「カニノツメ」と題した10月16日のブログで、「珍菌」が多いキノコの腹菌類に触れた。そのブログの終わりの部分。
――画廊や美術館で作者が心血を注いだ絵画や彫刻を見るのも好きだが、それと同じくらいに山野で人知れず展開される美の競演も捨てがたい――。
この「美の競演」はキノコに限らない。蛾や蝶たちも小さな背中にきれいな文様をまとい、これでもかとばかりに人を引き付ける。

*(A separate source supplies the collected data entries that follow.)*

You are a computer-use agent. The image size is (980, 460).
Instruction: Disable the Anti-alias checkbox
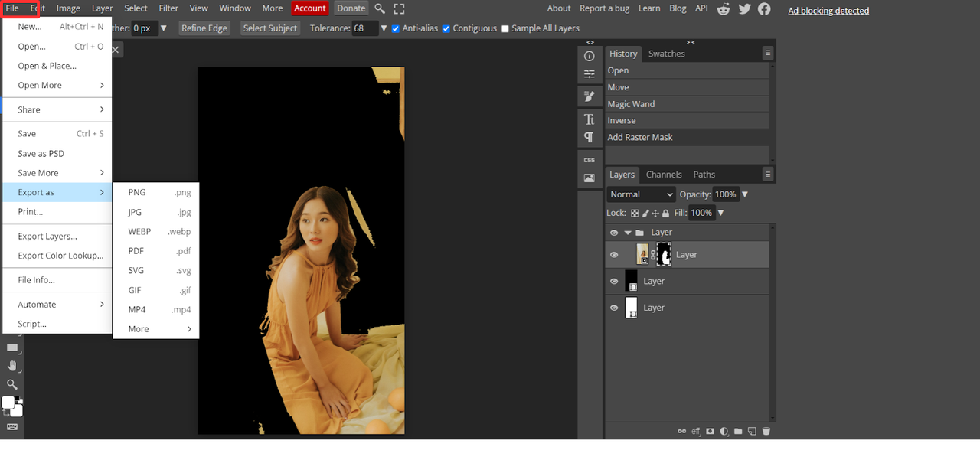[x=396, y=28]
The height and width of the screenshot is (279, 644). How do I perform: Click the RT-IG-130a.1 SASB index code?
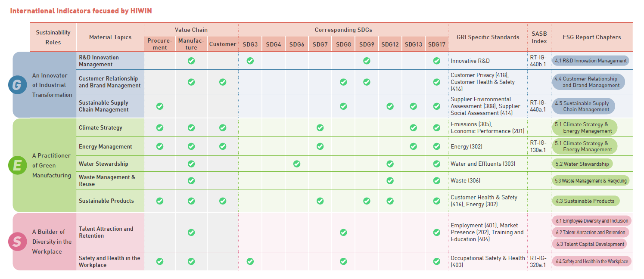point(538,146)
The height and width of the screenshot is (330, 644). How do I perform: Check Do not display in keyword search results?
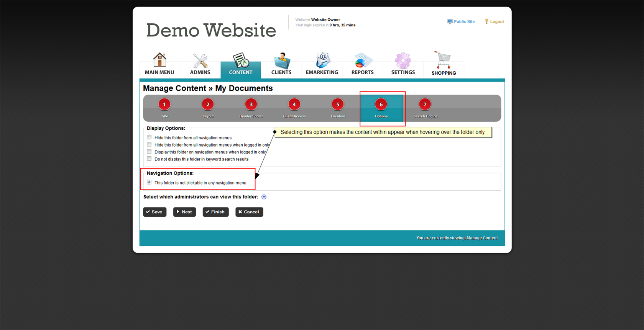pyautogui.click(x=149, y=159)
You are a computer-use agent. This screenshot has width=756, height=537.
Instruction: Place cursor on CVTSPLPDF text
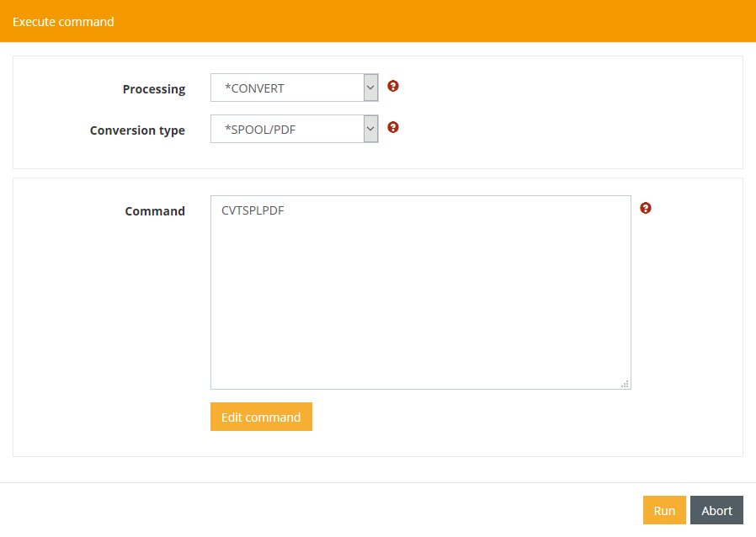[x=253, y=210]
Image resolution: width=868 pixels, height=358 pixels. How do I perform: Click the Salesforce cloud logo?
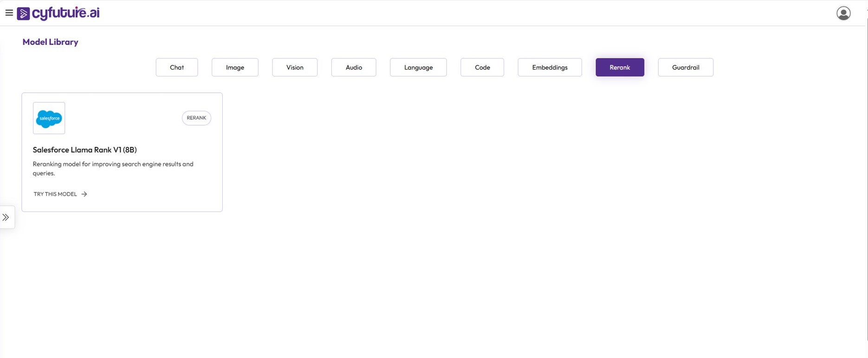coord(49,118)
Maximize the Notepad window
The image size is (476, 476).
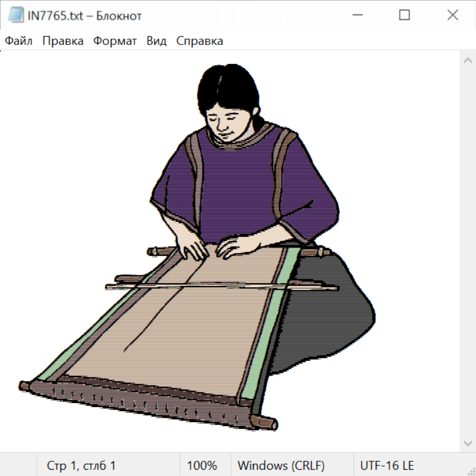pyautogui.click(x=404, y=15)
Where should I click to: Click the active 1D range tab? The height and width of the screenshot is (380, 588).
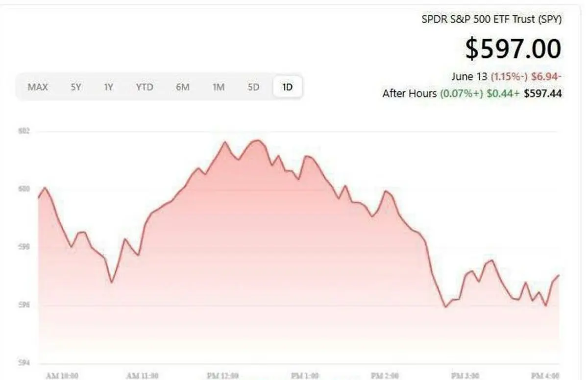point(287,88)
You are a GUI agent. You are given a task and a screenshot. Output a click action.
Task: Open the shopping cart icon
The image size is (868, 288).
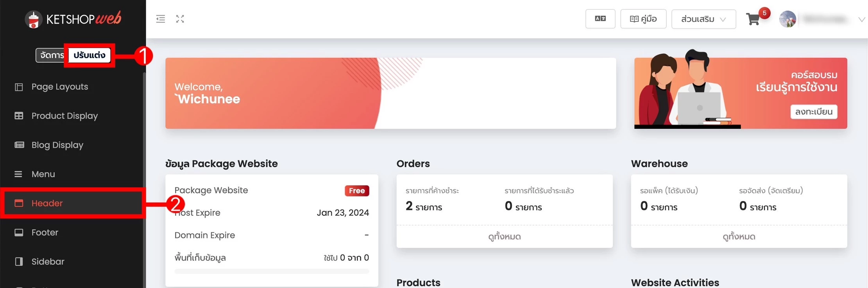point(753,19)
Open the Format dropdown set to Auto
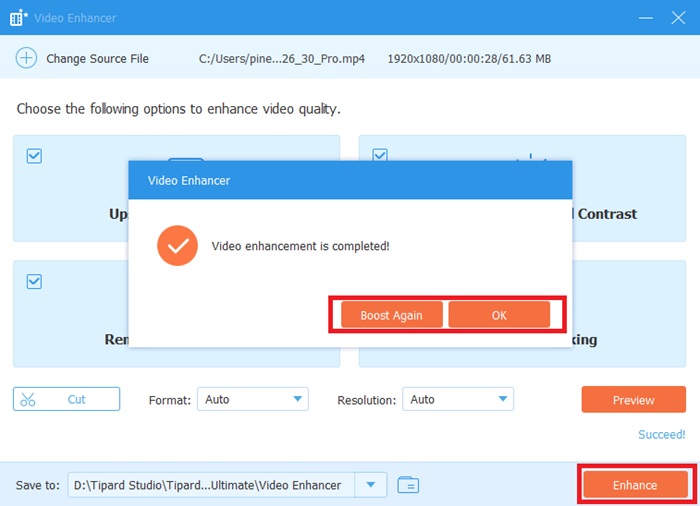Image resolution: width=700 pixels, height=506 pixels. [252, 399]
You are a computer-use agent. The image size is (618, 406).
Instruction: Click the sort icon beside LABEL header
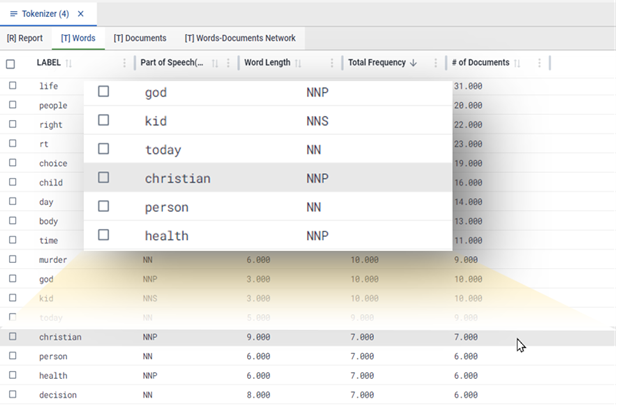click(x=69, y=63)
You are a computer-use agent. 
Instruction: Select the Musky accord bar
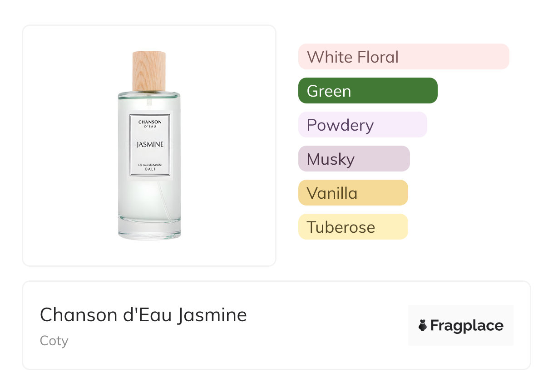(354, 159)
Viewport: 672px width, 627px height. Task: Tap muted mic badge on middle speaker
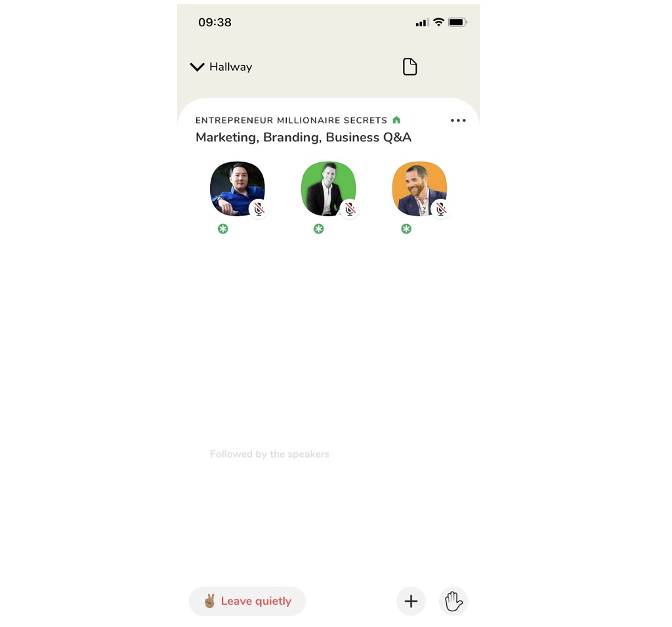pyautogui.click(x=350, y=209)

実際は人間の評価なんかどうでもよくて、天敵を欺き、異性を引き付ける――それが目的なのだろうが、見事な色彩と模様というほかない。
山野ではなく家の中に迷い込み、写真を撮ったもののうち、種名がわかった虫たちを、そのデザインの面白さから四つほど紹介する。
まずは蛾のナカグロクチバ(中黒朽葉)=写真上1。暑くて茶の間のガラス戸を開けていたころ、カーテン代わりの蚊帳に止まっていた。初めて見る種で、最初は蝶・蛾の区別がつかなかった。
こんなときにはスケッチをして、それを基にネットで調べるのだが、「らしい」種にたどり着くまでには時間がかかる。
ところがおもしろいもので、ほかの種を調べているうちに、似たような画像に出合って「これだ」となるケーズが多い。ナカグロクチバはそうやって偶然わかった。
沖縄や九州に多い南方系の蛾だという。近年、本州でも見られるようになり、2005年発行の図鑑では、分布域は「関東以南」になった。
それから20年がたった今年(2025年)、東北最南端のいわきまで北上していることが確認できた。
エビガラスズメ(蝦殻天蛾)=写真上2=も蛾である。これも背中の文様をスケッチし、それを見ながら検索を続けているうちに、「らしい」画像を見つけた。これはどこにでもいる蛾のようだ。
ホタルガ(蛍蛾)=写真上3=は昼間、玄関の戸に張り付いていた。この蛾はなんとなくわかっていた。
頭が赤い。黒い翅に、斜めに白い帯が入っている。名前からしてそうだが、ちょっと見だけでもホタルを連想する。低山地に普通に見られる種らしいが、最近は住宅地でもよく見かけるとか。
最後に、蝶のサトキマダラヒカゲ(里黄斑日陰蝶)を=写真上4。これも偶然「らしい」画像に出合って種名がわかった。自然はデザインの宝庫――今回も、それを再認識した。